Не бойтесь: друг не произнесет вашего имени в присутствии нечистой силы, но – не произнесет ли его враг именно с тем, чтобы вам повредить? Опасность тут несомненно есть, но небольшая: могут не услышать, могут не запомнить, – наконец, от слабой напасти и амулет спасет. Есть средства подействительнее: знают их люди сведущие, колдуны и колдуньи. Эти средства, очень разнообразные, имеют все одну цель: подчинить нечистую силу воле человека, заставить ее действовать по его указаниям. Письмена сильнее слов, формула заклятия сильнее вольной просьбы, металл сильнее лоскутка бумаги; из металлов же наиболее родственный умершим – свинец, этот мертвец среди металлов, немой, тяжелый и безжизненный (т. е. неэластичный). А чтобы лихая молитва наверное была прочитана кем следует, ее нужно зарыть туда, где обыкновенно пребывает зловредная душа. Когда в правление Тиберия благородный Германик умирал от таинственной болезни, его друзья приписывали его смерть чарам его врагов и в числе доказательств приводили – как рассказывает Тацит – найденные ими "зловещие формулы и заклятия с именем Германика, написанные на свинцовых пластинках".

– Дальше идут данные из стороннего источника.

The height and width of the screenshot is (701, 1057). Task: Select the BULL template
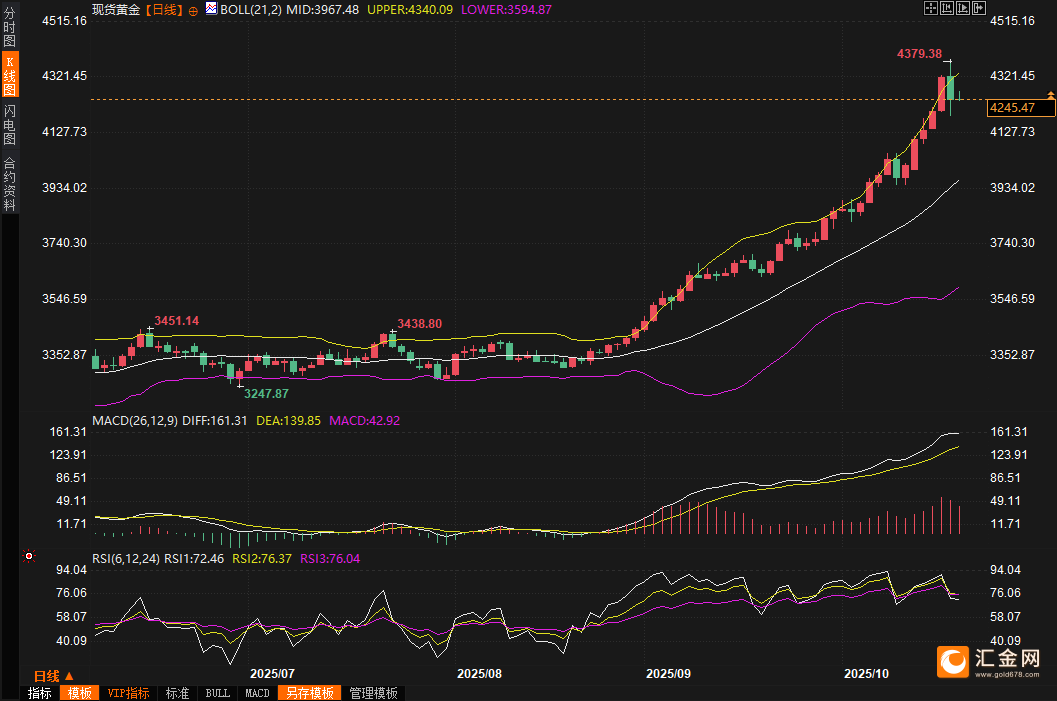(217, 693)
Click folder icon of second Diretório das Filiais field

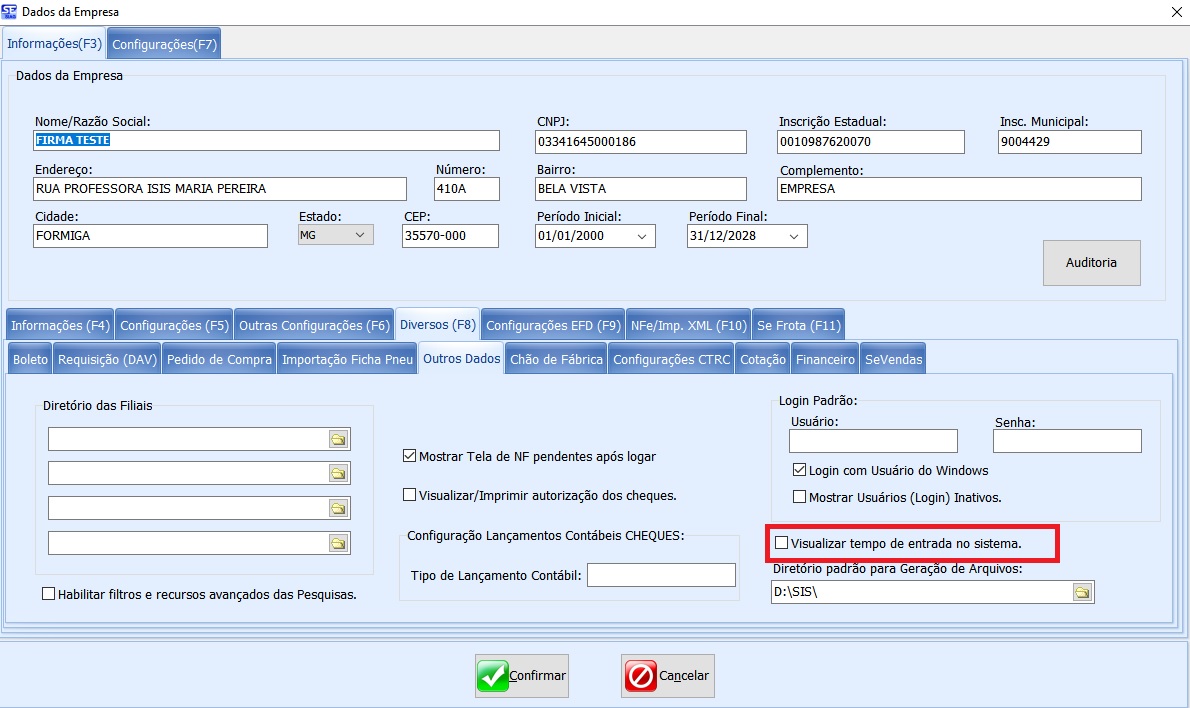click(338, 473)
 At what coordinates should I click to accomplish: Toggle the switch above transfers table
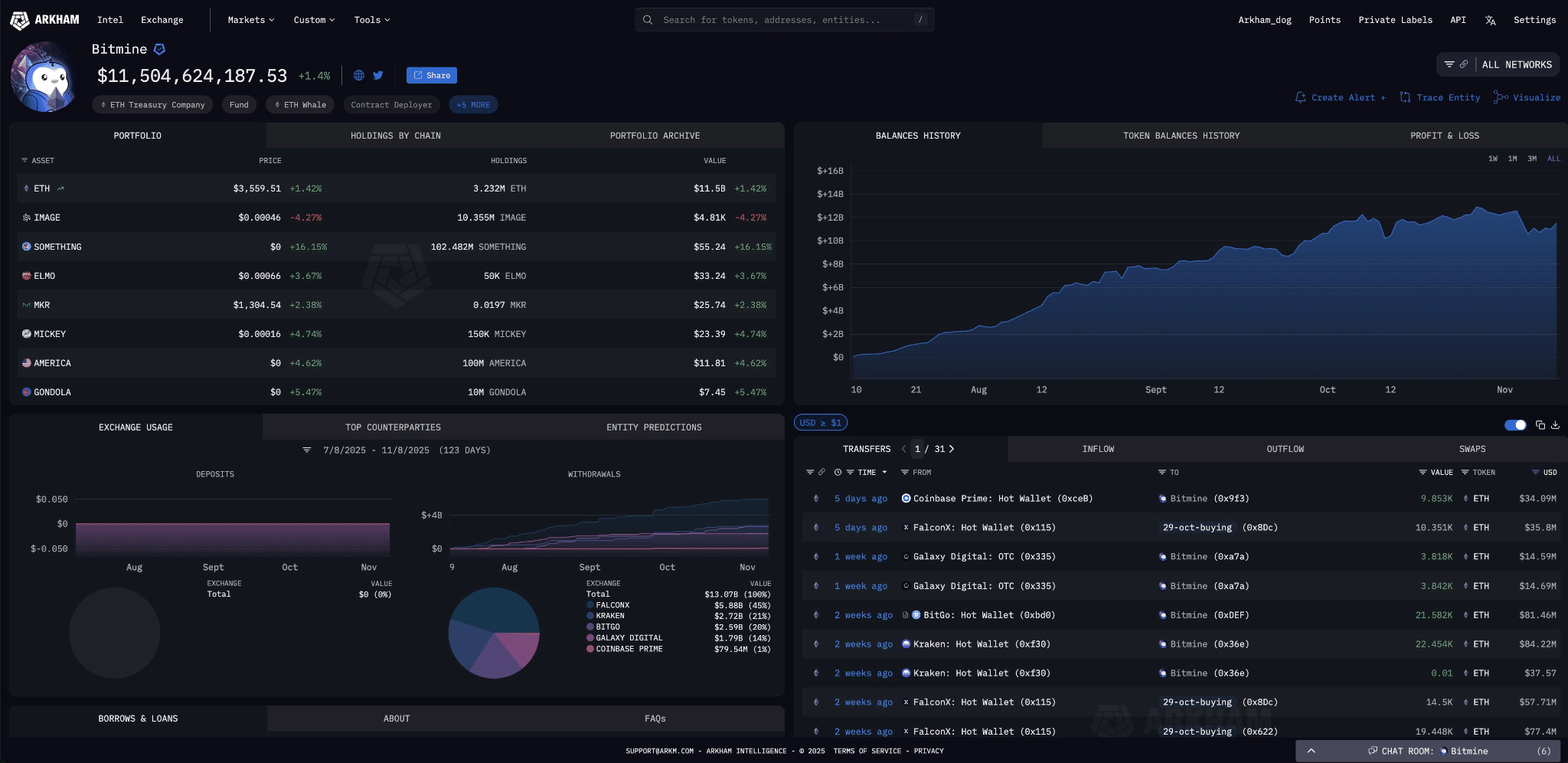(x=1515, y=425)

Не всегда, впрочем, заклятие было направлено против жизни врага. Проснется человек с какой-то непонятной тяжестью в руках или ногах, с какой-то противной усталостью, разлитой по всему телу, чувствует, что у него память отшибло, язык заплетается, поджилки дрожат – а ему предстоит бег в ипподроме, или свидание с любимой женщиной, или речь перед судом. И вот для него ясно, что его немощь – следствие прикосновения "безвременно погибшего" (aoros), которого на него наслал его соперник или противник: уж наверное его имя стоит на свинцовой пластинке, зарытой в прах могилы или брошенной в колодец к утопленнику…

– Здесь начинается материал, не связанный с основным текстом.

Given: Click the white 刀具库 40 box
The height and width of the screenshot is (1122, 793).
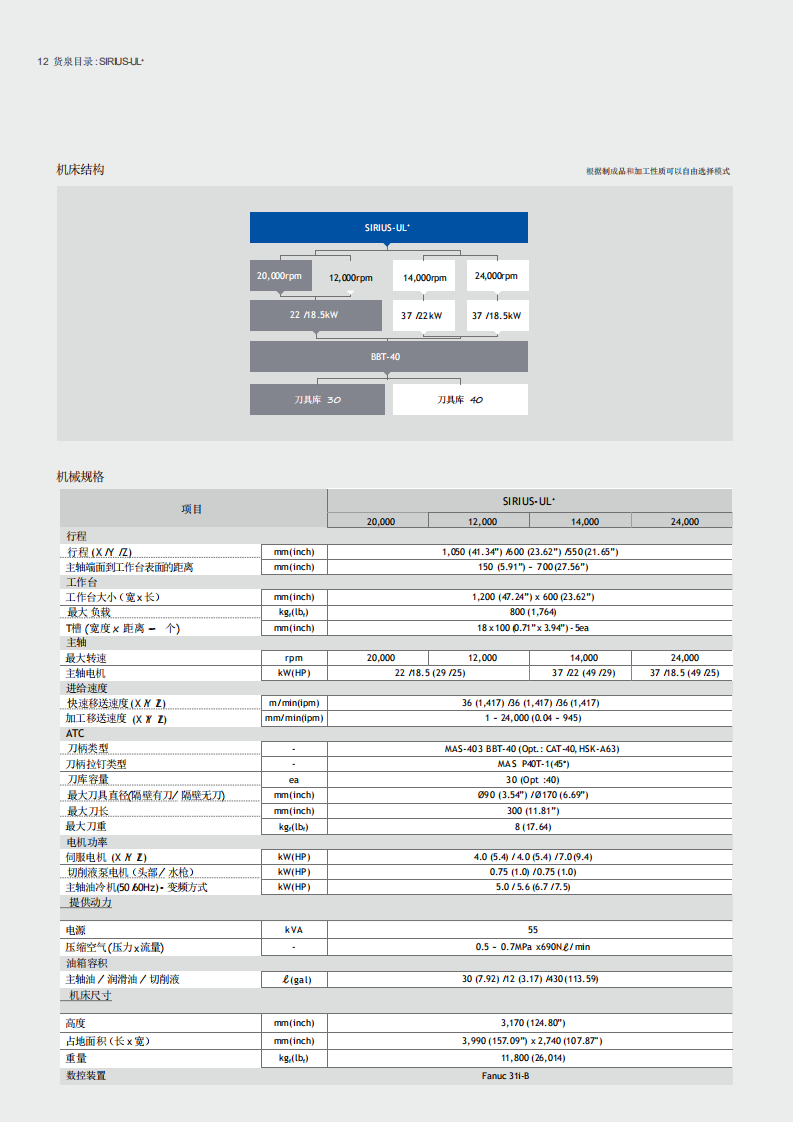Looking at the screenshot, I should 460,400.
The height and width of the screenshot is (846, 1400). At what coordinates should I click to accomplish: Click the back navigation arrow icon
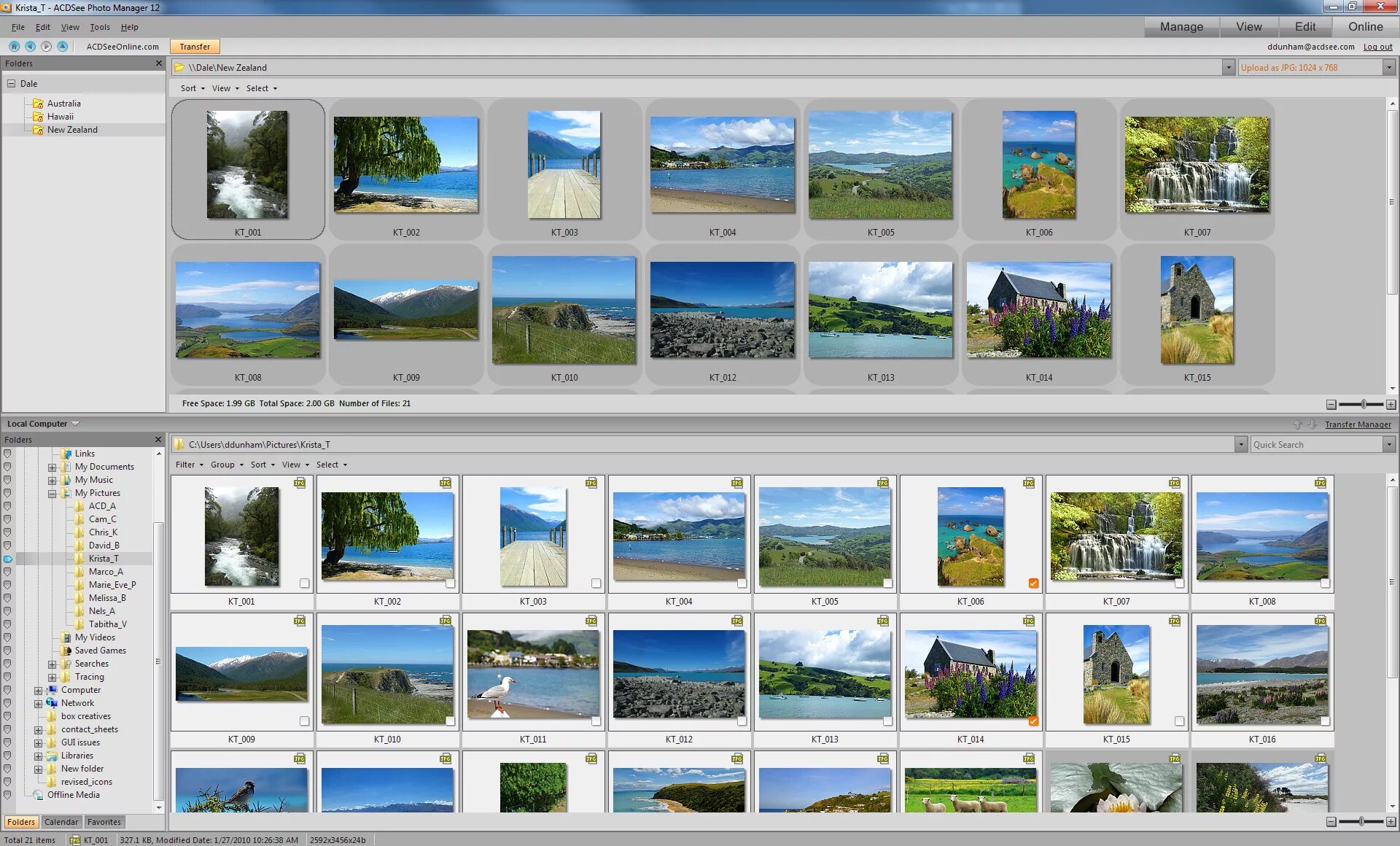point(30,46)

II. Такие свинцовые пластинки в количестве нескольких сотен экземпляров сохранились и до наших времен, составляя прелюбопытный класс эпиграфических памятников. Были они обнаруживаемы исподволь уже со средних десятилетий истекшего века; но лишь за последние годы, благодаря главным образом трудам Вюнша, Цибарта и Одолляна (Audollent), составилась достаточно богатая коллекция, дающая надлежащее представление об указанной стороне античной жизни. Большинство свинцовых пластинок найдено в Аттике, горы которой содержали довольно обильные свинцовые залежи; все же они попадаются и в других местностях обширного района греческой культуры, между прочим, и в южной России. Найденные здесь пластинки были изданы не так давно г. Придиком; со временем они войдут в состав богатого сборника южнорусских надписей, издаваемых акад. В.В. Латышевым.

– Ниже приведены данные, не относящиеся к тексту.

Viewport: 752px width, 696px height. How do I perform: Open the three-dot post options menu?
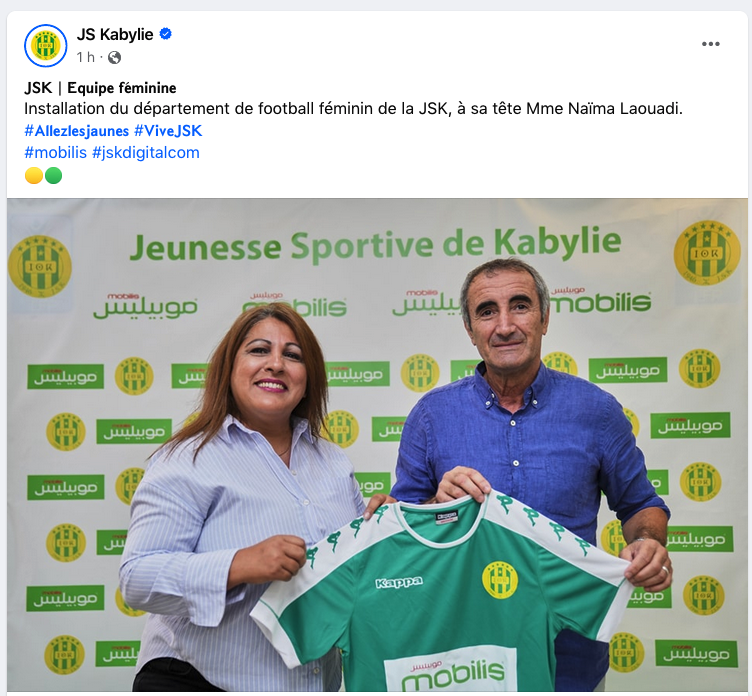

Интересна тут, прежде всего, внешняя сторона дела: символизм, столь уместный в сношениях с нечистой силой, дает себя знать и здесь. Желая своему врагу всякого рода "превратностей", проклинающий часто считал нужным выразить эту идею особым, "превратным" способом письма: он ставил буквы не слева направо, как писали тогда и как пишем мы поныне, а справа налево. Иным и это казалось еще недостаточно действенным: нужно было, чтобы и целые строки читались не сверху вниз, а снизу вверх. Но и эту тщательность можно было превзойти: особенно опытные в чернокнижии люди писали буквы своего заклятия в совершенно произвольном порядке, так чтобы именно только нечистая сила и могла их прочесть. Сделав требуемую запись, пластинку складывали или свертывали, наподобие тогдашних писем, и затем пробивали одним или несколькими медными гвоздями: гвоздь – символ принуждения, почему и сама богиня принуждения у древних, Ананка, изображалась с гвоздями в руке. Готовое письмо отправляли туда, где жила душа злого покойника, – самым удобным для этого временем считалось новолуние – и ждали того, что будет далее.